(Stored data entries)
|---|

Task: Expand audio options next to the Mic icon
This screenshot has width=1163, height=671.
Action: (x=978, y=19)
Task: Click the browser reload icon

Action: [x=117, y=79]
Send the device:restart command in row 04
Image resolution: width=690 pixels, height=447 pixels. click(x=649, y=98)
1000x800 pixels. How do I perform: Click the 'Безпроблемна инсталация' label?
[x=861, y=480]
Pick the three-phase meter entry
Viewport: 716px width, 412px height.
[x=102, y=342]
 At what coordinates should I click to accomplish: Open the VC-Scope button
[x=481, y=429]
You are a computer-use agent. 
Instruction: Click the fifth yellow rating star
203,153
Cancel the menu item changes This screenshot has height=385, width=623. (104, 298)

|---|

Rewrite all the entries above, swapping every "screenshot" for "capture" and keeping the rest of the text the same.

Task: Expand audio options next to the Mic icon
This capture has width=1163, height=671.
Action: (x=978, y=19)
Task: Click the browser reload icon

Action: [x=117, y=79]
Send the device:restart command in row 04
Image resolution: width=690 pixels, height=447 pixels. click(x=649, y=98)
1000x800 pixels. How do I perform: Click the 'Безпроблемна инсталация' label?
[x=861, y=480]
Pick the three-phase meter entry
Viewport: 716px width, 412px height.
[x=102, y=342]
 At what coordinates should I click to accomplish: Open the VC-Scope button
[x=481, y=429]
You are a computer-use agent. 
Instruction: Click the fifth yellow rating star
203,153
Cancel the menu item changes This capture has height=385, width=623. (104, 298)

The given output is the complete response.